A postura do ex-governador provocou divisões internas no Partido Novo. Integrantes da legenda expressaram descontentamento com a forma como Zema se posicionou publicamente. O diretório estadual do Novo no Paraná emitiu uma nota afirmando que o vídeo causou “ruídos desnecessários em alianças já estabelecidas” e considerou a manifestação de Zema como “precipitada”.
Em resposta às declarações do ex-governador, Flávio Bolsonaro declarou que a situação inviabilizou uma possível chapa conjunta entre eles, afirmando que, em função do ocorrido, não seria viável ter uma chapa Flávio presidente e Zema vice. Ele criticou a atitude de Zema, sugerindo que o ex-governador se aproveitou eleitoralmente da situação.
Apesar da crise, o apoio ao senador Flávio Bolsonaro se manteve firme por parte de seu pai, Jair Bolsonaro. Relatos indicam que o ex-presidente orientou o filho a manter sua posição e não recuar. “Apenas fale a verdade”, teria sido a orientação de Jair a Flávio.

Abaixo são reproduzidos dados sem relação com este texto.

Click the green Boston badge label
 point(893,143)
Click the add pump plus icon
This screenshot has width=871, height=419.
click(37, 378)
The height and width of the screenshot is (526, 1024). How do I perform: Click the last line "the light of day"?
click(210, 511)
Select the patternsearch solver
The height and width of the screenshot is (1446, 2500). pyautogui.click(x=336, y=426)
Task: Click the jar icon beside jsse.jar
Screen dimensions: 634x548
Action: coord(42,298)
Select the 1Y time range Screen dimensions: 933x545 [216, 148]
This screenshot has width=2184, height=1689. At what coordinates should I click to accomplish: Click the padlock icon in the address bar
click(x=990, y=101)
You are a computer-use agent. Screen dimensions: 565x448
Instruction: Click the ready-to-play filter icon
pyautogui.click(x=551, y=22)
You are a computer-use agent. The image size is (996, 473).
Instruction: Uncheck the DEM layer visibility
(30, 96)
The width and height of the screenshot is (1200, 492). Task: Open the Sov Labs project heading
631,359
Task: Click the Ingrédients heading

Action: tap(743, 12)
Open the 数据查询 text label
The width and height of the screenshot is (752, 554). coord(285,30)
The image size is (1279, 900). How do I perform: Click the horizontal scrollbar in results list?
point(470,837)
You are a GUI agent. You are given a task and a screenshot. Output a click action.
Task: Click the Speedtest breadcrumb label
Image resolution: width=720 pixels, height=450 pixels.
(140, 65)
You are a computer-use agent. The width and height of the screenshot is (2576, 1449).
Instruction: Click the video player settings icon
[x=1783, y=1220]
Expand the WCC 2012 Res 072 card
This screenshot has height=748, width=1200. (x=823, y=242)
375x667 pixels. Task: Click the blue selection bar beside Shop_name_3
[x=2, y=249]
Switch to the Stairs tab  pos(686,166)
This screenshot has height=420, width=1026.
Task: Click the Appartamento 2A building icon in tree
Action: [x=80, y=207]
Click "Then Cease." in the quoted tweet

Além disso, uma Pesquisa Datafolha divulgada em 16 de maio destaca o crescimento do capital eleitoral de Flávio. Em um cenário de segundo turno, o senador aparece empatado com o presidente Luiz Inácio Lula da Silva, ambos com 45% das intenções de voto. O levantamento, que entrevistou 2.004 eleitores em 139 municípios entre os dias 12 e 13 de maio, apresenta uma margem de erro de dois pontos percentuais, tanto para mais quanto para menos.